Она говорила это так, будто ждала возражений и заранее знала их наперечет — все наши возражения, такие жалкие, такие не имевшие в ее глазах никакой цены, такие постыдные — когда там (жест истончавшей, с восковым отливом руки в сторону карты) люди тоже умирают, но с пользой!..
— Мама!.. Ты ничего не понимаешь, мама!.. — обрывала она бабушку. — Не понимаешь, что я больше так не могу! Не могу! Не могу!.. — И она откидывалась на подушку, захлебываясь кашлем, слезами, кровавой мокротой...
В такие минуты она не слушала бабушку, не слушала деда, который, пытаясь ее успокоить, пытаясь унять дрожь в своем осипшем внезапно голосе, бормотал что-то малосвязное, младенческое... Я был единственным, кого она слушала. Я сидел с нею рядом и гладил ее по плечу, худому, почти неощутимому сквозь ватное одеяло... И она мало-помалу стихала, успокаивалась. И говорила вдруг, скользнув по моей руке испуганным взглядом:
— Дай-ка зеркало... Я стала совсем старухой, да?.. Вот вернется папа — он меня не узнает...
Но в ее интонации был вопрос, касавшийся не того, узнает или не узнает, а того, вернется он или не вернется... И я перехватывал эту интонацию, этот вопрос...
— Вернется!.. — говорил я. — Он вернется!..

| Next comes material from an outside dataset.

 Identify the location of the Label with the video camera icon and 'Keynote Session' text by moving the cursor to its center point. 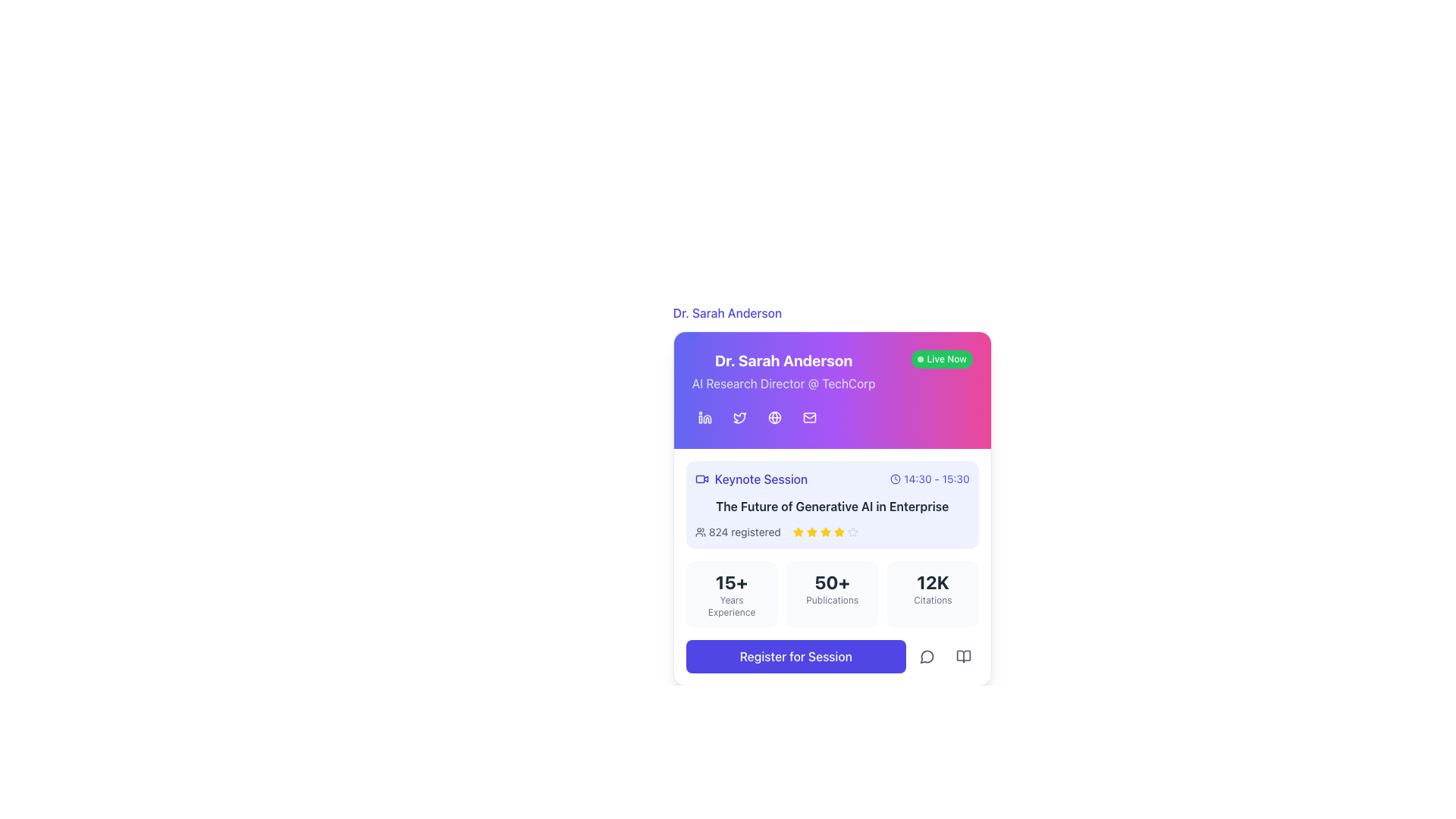
(751, 479).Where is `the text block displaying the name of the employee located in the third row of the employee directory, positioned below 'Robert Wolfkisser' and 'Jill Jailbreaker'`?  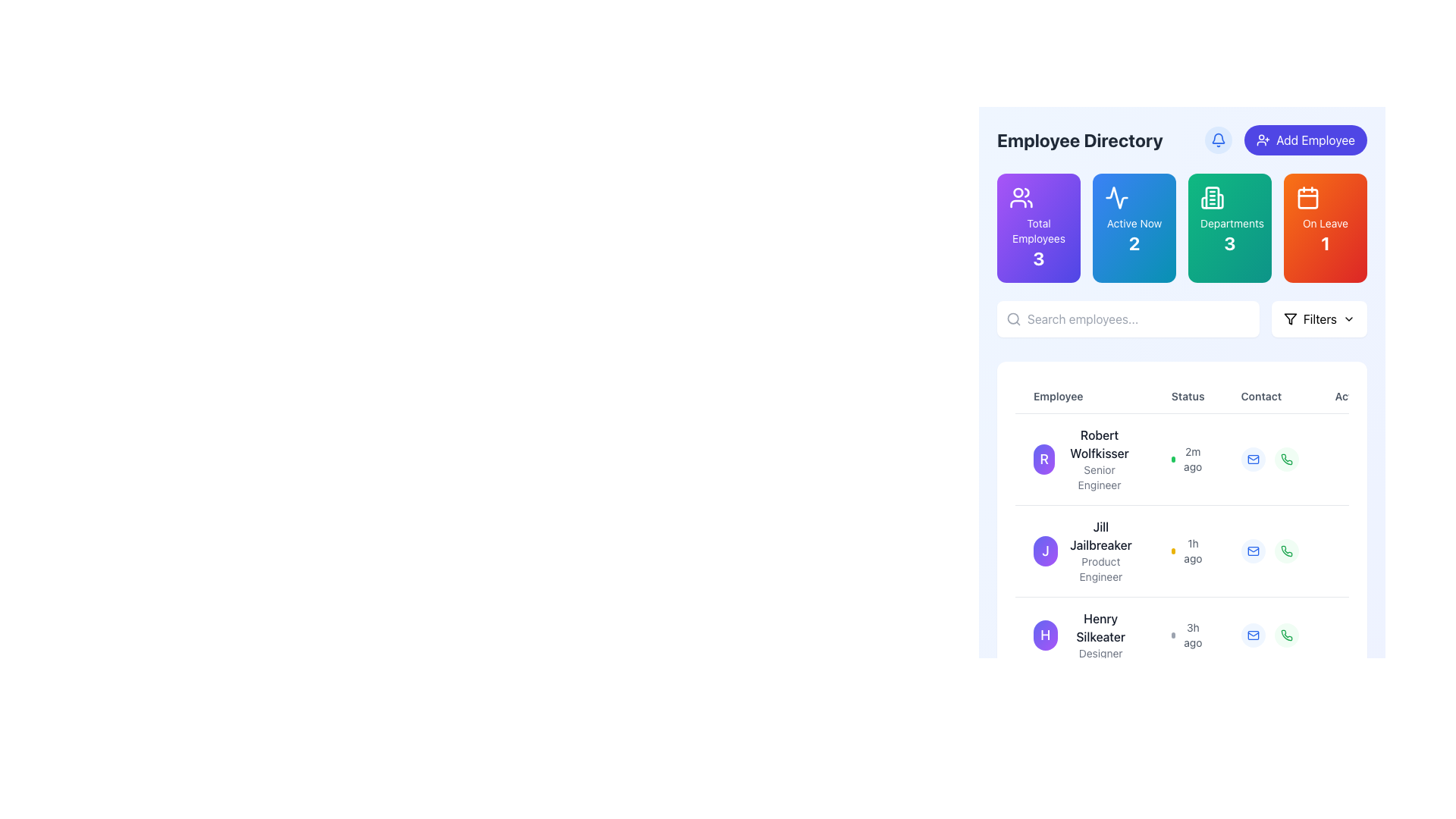 the text block displaying the name of the employee located in the third row of the employee directory, positioned below 'Robert Wolfkisser' and 'Jill Jailbreaker' is located at coordinates (1100, 628).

Я это говорил в совершенном убеждении, что да, он вернется, иначе и не может быть. Я прочно был уверен — вернется. И все, все вернется, займет привычные, раз и навсегда определенные в этом мире места. Отец вернется к нам, и мы вернемся в Ливадию, и наши знакомые, наши друзья — вернутся, вернутся... Даже те, кто погиб, как мы узнавали по слухам и письмам, даже они каким-то образом вернутся...
Я так думал, так чувствовал, хотя письма от отца приходили все реже, и как-то странно — не поодиночке, а пачками, по пять, по шесть сразу — казалось, это Крым неровно, толчками дышит сквозь туго стиснутое на перешейке горло. Но между собой мы не говорили об этом. И старались не замечать, что даты на открытках и письмах старые, давностью в полтора-два месяца, и за это время... Но мы старались этого не замечать. Война... — твердили мы. — И нечего, нечего требовать от почты... Война!